Yes...I know what you are thinking. I missed my calling. A song lyricist is hiding deep within me, dying to get out. Don't worry. I will keep her subdued and under lock and key.

For now.

RE-WORKING ABBA'S 'WATERLOO"

*NOTE: If you don't know ABBA's hit song Waterloo, pass this entry by. You won't get it. (But I urge you to find it on YouTube immediately and become One with the Rest of The World).
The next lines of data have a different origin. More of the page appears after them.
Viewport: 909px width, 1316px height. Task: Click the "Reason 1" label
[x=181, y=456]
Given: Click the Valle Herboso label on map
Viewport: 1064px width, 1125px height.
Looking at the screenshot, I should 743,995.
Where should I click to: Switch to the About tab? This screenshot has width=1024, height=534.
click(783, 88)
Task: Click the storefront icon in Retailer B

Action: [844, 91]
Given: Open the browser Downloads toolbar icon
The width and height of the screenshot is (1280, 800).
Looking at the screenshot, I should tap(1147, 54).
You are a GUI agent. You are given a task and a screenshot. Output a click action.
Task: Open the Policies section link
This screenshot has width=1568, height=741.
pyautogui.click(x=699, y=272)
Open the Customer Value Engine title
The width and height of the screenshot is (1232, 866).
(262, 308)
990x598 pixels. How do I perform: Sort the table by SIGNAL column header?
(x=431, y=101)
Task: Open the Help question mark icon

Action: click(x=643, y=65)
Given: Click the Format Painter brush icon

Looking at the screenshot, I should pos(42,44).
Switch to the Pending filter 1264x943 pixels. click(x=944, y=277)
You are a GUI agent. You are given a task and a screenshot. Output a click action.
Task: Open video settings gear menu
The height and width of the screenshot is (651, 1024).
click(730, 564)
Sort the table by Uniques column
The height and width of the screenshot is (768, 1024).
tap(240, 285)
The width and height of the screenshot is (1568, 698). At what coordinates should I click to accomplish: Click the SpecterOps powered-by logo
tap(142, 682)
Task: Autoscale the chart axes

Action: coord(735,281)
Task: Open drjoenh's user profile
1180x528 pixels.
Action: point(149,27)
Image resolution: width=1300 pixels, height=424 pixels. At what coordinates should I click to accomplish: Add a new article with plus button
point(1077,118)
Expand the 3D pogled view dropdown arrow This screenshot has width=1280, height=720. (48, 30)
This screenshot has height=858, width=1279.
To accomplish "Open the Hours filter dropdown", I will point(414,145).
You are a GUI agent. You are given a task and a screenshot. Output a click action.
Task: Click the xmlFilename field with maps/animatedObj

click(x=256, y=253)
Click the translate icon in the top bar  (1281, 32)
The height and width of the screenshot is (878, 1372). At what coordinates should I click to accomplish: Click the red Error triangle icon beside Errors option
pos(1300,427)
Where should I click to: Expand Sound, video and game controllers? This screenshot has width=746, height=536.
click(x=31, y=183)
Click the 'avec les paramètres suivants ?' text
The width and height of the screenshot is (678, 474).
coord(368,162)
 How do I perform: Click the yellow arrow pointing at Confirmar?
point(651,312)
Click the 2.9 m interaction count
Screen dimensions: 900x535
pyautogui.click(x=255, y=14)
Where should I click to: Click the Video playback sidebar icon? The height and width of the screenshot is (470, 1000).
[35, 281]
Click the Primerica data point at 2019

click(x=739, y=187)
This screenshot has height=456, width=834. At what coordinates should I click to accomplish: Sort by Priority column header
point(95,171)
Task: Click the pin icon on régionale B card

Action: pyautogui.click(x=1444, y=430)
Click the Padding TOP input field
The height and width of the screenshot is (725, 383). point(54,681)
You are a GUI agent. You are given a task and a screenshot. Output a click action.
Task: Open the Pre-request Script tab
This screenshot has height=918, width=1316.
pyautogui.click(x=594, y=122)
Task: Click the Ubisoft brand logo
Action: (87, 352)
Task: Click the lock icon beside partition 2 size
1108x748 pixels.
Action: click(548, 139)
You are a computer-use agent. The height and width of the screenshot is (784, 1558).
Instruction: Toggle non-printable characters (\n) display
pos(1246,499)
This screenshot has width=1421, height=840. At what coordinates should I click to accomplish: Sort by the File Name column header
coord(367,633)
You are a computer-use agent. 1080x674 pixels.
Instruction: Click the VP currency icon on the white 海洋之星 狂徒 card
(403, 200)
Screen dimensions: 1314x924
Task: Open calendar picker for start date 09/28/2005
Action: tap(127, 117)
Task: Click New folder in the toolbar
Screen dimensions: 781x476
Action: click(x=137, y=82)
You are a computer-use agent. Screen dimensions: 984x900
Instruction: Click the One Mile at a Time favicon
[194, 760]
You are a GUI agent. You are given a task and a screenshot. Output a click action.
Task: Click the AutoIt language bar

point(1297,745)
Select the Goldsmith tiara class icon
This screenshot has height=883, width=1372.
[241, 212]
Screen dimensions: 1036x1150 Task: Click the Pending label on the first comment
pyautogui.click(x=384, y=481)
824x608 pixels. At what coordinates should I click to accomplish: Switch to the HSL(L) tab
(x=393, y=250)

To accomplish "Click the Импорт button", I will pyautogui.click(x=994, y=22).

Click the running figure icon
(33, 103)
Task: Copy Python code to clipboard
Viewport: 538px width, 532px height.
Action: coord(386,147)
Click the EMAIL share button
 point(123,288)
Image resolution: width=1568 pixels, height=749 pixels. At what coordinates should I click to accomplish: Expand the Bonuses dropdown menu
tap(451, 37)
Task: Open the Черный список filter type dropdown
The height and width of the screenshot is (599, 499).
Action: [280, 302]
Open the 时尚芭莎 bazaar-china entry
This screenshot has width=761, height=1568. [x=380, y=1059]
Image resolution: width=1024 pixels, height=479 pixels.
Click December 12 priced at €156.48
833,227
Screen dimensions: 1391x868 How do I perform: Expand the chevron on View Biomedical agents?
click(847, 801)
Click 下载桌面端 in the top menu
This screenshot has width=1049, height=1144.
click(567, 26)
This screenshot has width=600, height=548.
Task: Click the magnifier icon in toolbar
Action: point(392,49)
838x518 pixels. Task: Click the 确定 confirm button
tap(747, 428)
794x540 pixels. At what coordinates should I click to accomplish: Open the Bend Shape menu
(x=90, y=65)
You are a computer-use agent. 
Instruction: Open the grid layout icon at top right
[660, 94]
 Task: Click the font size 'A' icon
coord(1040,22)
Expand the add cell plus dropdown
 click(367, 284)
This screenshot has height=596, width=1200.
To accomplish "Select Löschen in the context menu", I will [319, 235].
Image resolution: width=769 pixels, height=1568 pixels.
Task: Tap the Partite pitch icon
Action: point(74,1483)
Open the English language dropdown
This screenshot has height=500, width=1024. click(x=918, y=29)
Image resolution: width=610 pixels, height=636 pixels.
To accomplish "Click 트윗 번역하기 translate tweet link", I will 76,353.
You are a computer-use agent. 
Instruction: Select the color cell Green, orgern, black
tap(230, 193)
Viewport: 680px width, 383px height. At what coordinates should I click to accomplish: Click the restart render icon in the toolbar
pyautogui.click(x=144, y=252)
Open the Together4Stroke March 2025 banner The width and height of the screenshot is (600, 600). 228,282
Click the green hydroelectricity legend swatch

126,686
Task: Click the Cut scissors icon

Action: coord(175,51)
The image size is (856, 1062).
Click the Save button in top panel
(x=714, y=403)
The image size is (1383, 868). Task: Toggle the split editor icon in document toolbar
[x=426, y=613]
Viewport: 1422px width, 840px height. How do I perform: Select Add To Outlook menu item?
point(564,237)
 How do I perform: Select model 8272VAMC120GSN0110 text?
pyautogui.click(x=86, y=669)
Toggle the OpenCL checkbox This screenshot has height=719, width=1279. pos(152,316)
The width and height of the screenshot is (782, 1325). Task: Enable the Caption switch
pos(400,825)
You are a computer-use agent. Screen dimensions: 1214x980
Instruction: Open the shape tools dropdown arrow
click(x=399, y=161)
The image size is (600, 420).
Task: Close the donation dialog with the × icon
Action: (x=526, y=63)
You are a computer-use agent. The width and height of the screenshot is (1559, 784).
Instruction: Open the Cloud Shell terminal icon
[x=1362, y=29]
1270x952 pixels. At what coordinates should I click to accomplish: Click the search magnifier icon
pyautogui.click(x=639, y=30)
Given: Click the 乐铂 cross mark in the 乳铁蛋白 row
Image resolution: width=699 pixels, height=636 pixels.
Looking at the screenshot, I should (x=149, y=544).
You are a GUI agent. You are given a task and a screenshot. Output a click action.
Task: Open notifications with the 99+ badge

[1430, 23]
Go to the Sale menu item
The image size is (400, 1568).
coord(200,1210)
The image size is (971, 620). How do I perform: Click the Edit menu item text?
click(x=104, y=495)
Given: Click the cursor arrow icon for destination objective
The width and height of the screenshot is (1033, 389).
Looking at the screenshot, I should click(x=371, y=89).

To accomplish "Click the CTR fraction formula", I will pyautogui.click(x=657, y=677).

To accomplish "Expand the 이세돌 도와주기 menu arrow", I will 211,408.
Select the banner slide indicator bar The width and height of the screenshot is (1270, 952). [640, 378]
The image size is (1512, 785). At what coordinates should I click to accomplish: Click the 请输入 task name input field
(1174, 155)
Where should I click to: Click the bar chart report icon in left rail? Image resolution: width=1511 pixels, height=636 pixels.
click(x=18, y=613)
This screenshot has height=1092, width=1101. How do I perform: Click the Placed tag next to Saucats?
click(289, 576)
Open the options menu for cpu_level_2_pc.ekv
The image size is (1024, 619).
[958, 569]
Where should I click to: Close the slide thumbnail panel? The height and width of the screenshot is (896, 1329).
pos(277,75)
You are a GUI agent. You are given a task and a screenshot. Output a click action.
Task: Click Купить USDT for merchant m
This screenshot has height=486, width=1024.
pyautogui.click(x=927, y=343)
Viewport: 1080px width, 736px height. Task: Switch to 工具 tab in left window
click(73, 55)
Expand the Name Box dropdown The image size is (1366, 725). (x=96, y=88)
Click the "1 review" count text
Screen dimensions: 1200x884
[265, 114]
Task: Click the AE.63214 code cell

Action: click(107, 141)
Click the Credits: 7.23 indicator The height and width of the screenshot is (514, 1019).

                                                                     *

Canada Writes offered a fun-type project once wherein they asked you to write new lyrics to the ever-famous Waterloo and give it a personal spin. I did just that and here is my creation. I must say, that I rather like my song much better. It's more...I don't know...meaty, I guess. Sing along and enjoy!

Original lyrics:
My, my, at Waterloo Napoleon did surrender
Oh yeah, and I have met my destiny in quite a similar way
The history book on the shelf
Is always repeating itself

Waterloo - I was defeated, you won the war
Waterloo - Promise to love you for ever more
Waterloo - Couldn't escape if I wanted to
Waterloo - Knowing my fate is to be with you
Waterloo - Finally facing my Waterloo

My, my, I tried to hold you back but you were stronger
Oh yeah, and now it seems my only chance is giving up the fight
And how could I ever refuse
I feel like I win when I lose
(Chorus)
........................................................
 My lyrics:
The scale! I cannot bear to look where I am standing
Two ten? That used to be the number of my locker but no more
My God... I’ve got so... much to lose
Can you... see if I’m... wearing shoes?

Middle age! Here it is knocking on my back door
Middle age! I’m finding hair where twern’t before
Middle age! Back is shot, where’s my pot, got a light?
Middle age! Total... denial... will make it right
Middle age! Haven’t got... energy... left to fight...

Before! I used to eat all day and never gain weight
But now! I gain a pound by looking at a picture of a cake
Forgive me for being so crass
But it all... seems to stick... to my ass!